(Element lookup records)
:::
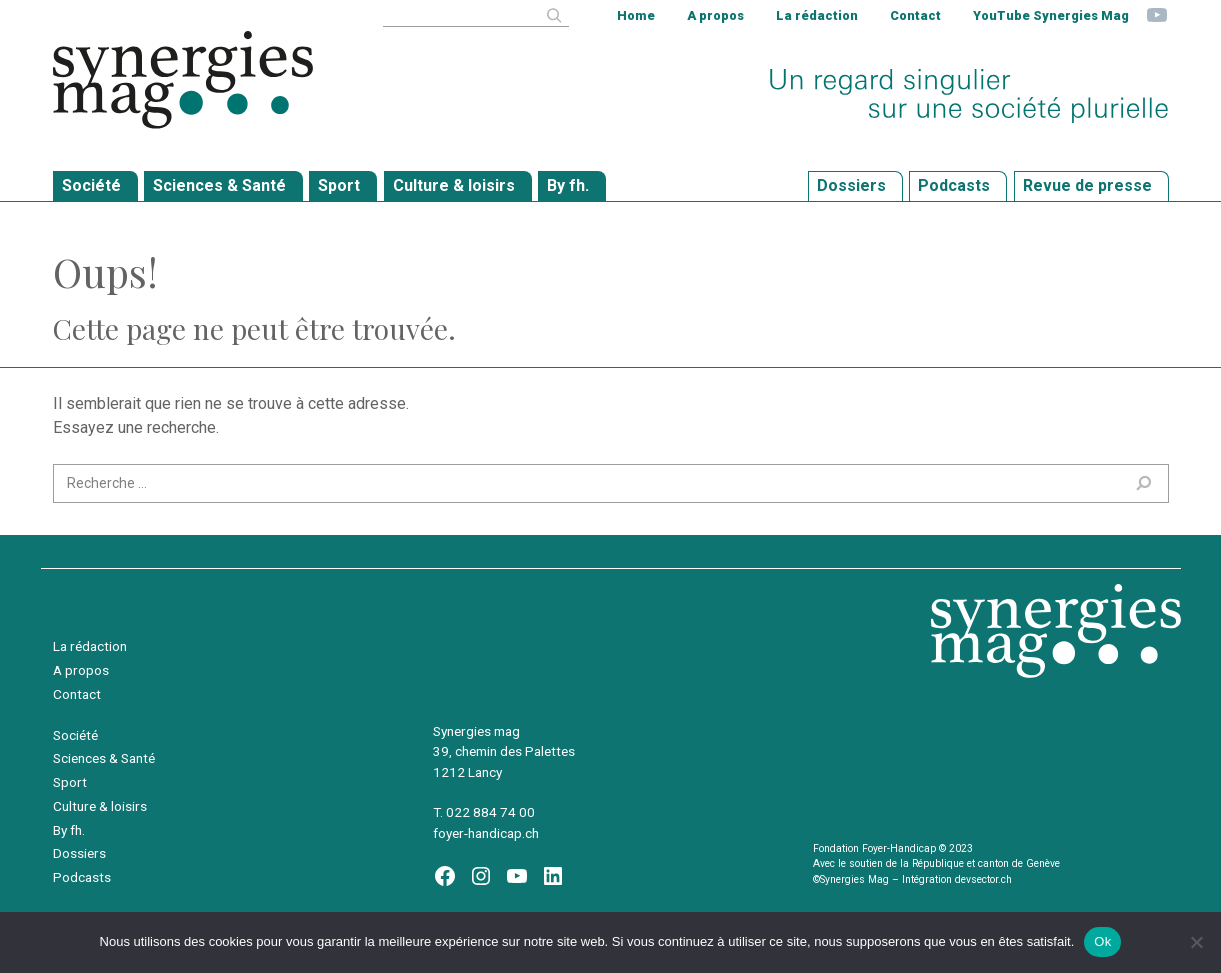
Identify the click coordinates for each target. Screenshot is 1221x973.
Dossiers (79, 853)
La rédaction (817, 15)
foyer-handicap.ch (486, 833)
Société (75, 735)
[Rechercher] (554, 15)
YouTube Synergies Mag (1051, 15)
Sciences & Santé (104, 758)
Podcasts (82, 877)
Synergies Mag (183, 80)
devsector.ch (983, 879)
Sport (70, 782)
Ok (1102, 941)
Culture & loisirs (100, 806)
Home (636, 15)
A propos (715, 15)
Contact (915, 15)
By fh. (69, 830)
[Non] (1196, 942)
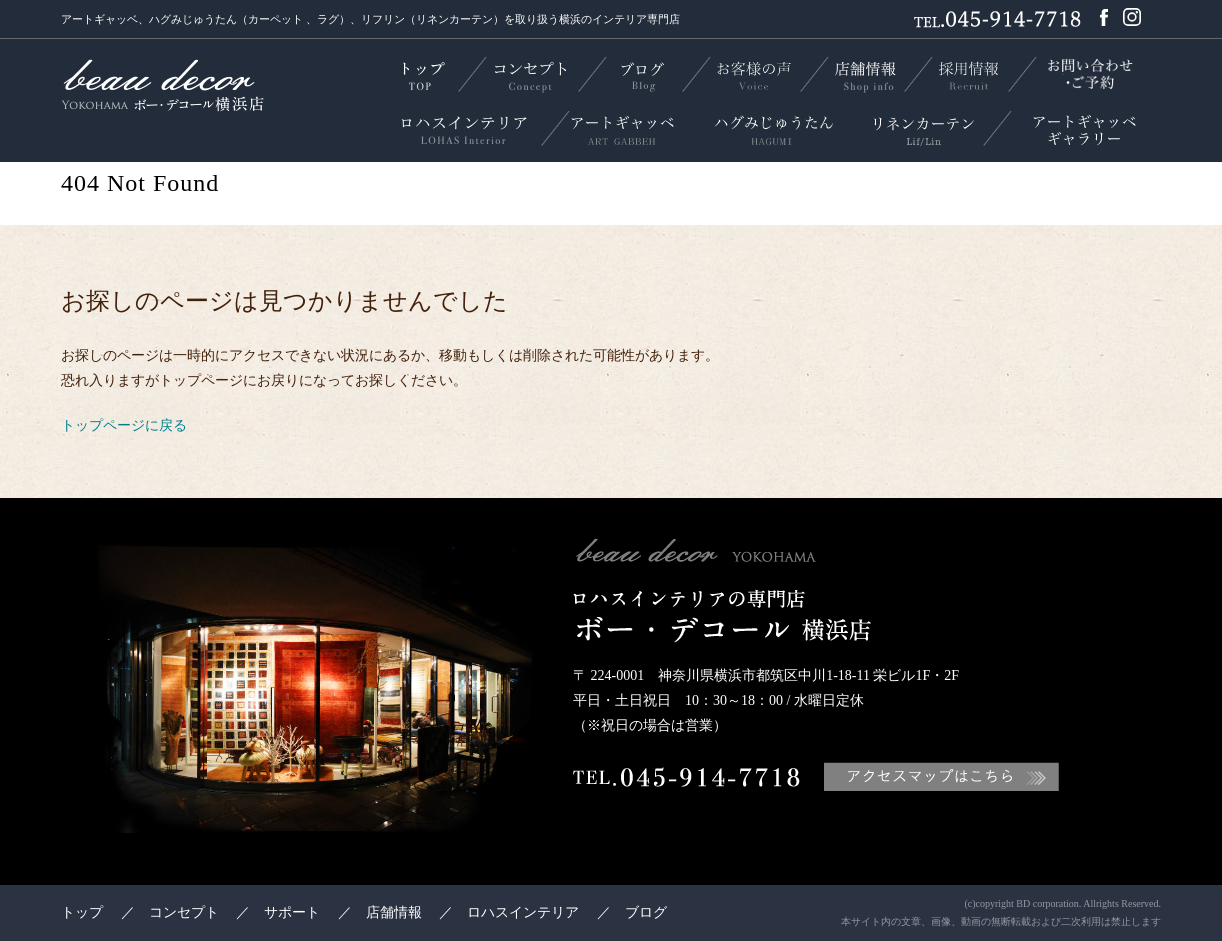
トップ (82, 912)
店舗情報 (394, 912)
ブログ (646, 912)
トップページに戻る (124, 425)
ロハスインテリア (523, 912)
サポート (292, 912)
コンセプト (184, 912)
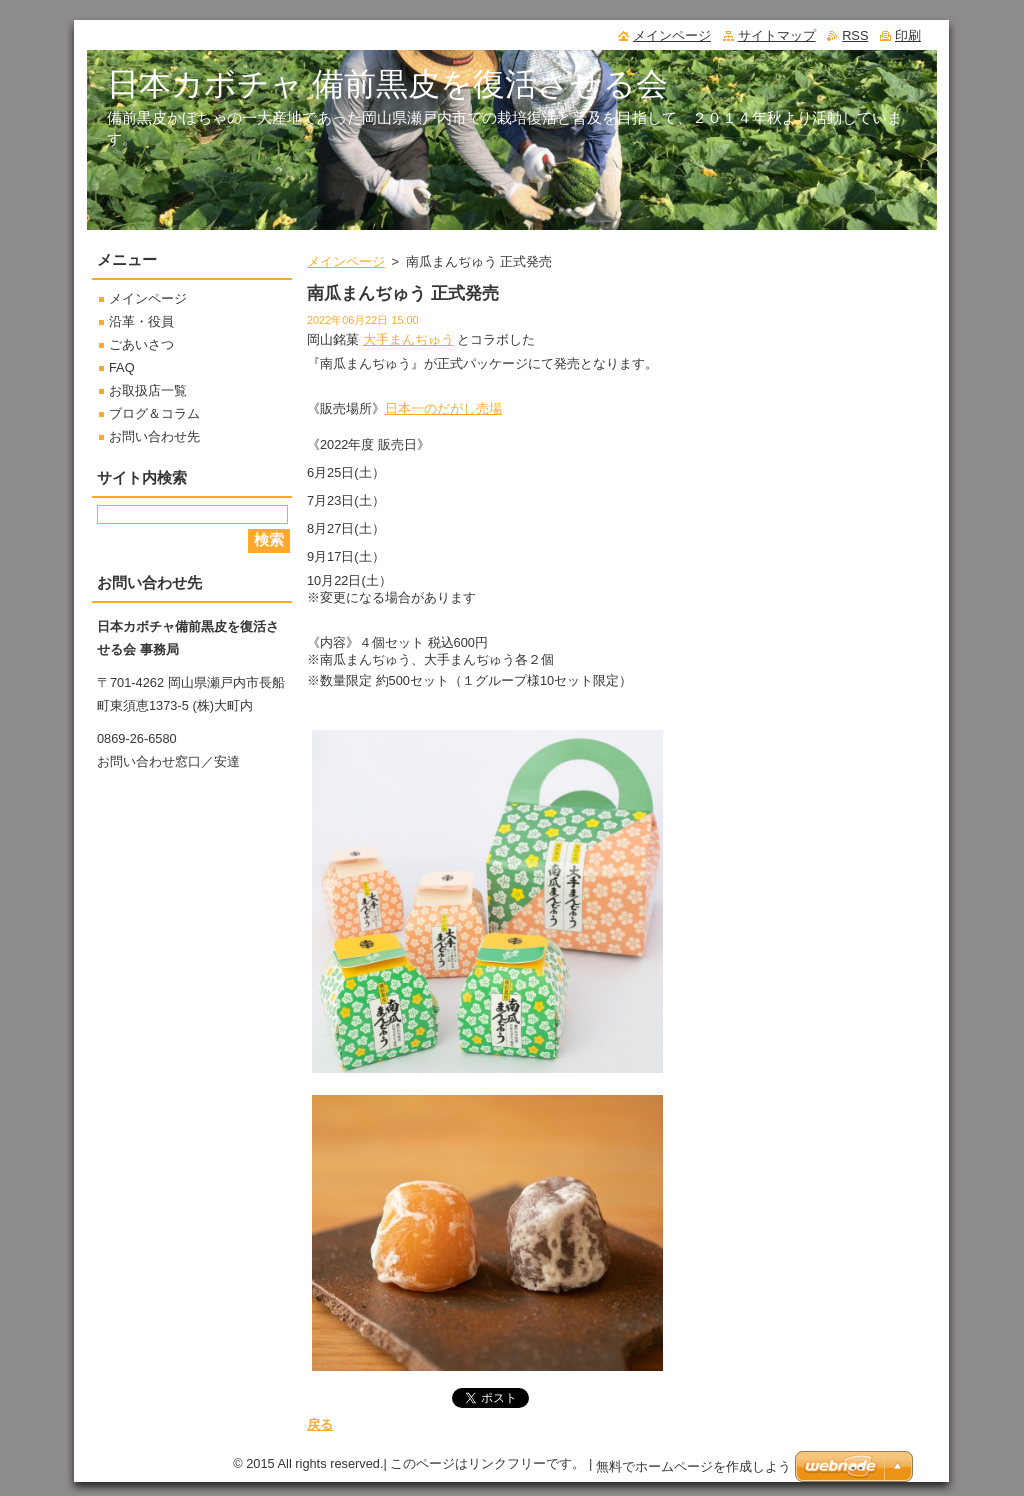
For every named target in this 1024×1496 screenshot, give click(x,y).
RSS (855, 35)
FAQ (122, 367)
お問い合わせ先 (154, 436)
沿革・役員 (141, 321)
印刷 (908, 35)
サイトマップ (777, 35)
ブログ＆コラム (154, 413)
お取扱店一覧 (148, 390)
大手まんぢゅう (408, 339)
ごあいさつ (141, 344)
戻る (320, 1424)
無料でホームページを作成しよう (693, 1466)
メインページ (346, 261)
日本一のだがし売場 (443, 408)
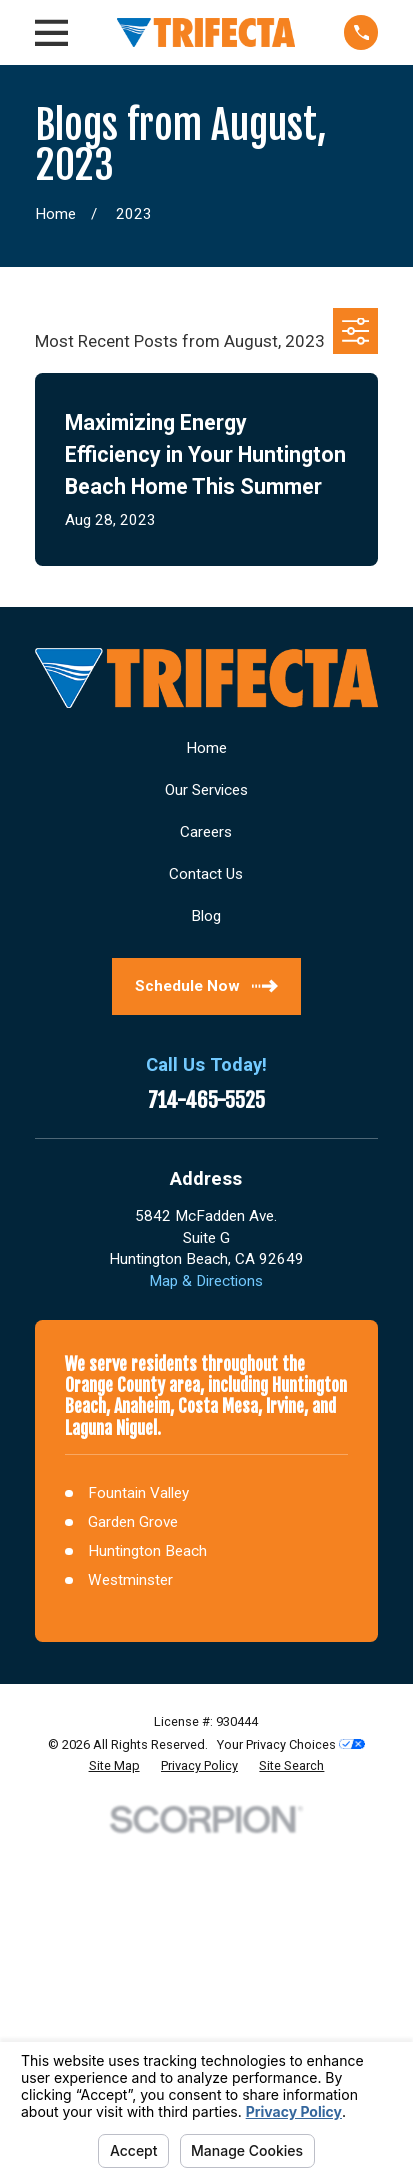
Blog (206, 916)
:::
** Given exercise **
Rewrite the records from the line containing "Sport (70, 782)" through the end of the records, replacing "named target" with "labeled target" and keeping everything else unchanged. Omit the pictures from your answer.

** Completed task **
Sport (70, 782)
Ok (1102, 941)
Culture & loisirs (100, 806)
Home (636, 15)
A propos (715, 15)
Contact (915, 15)
By fh. (69, 830)
[Non] (1196, 942)
トップ (82, 912)
店舗情報 (394, 912)
ブログ (646, 912)
トップページに戻る (124, 425)
ロハスインテリア (523, 912)
サポート (292, 912)
コンセプト (184, 912)
For every labeled target in this 1024×1496 screenshot, give click(x,y).
RSS (855, 35)
FAQ (122, 367)
お問い合わせ先 (154, 436)
沿革・役員 (141, 321)
印刷 (908, 35)
サイトマップ (777, 35)
ブログ＆コラム (154, 413)
お取扱店一覧 (148, 390)
大手まんぢゅう (408, 339)
ごあいさつ (141, 344)
戻る (320, 1424)
無料でホームページを作成しよう (693, 1466)
メインページ (346, 261)
日本一のだがし売場 (443, 408)
Blog (206, 916)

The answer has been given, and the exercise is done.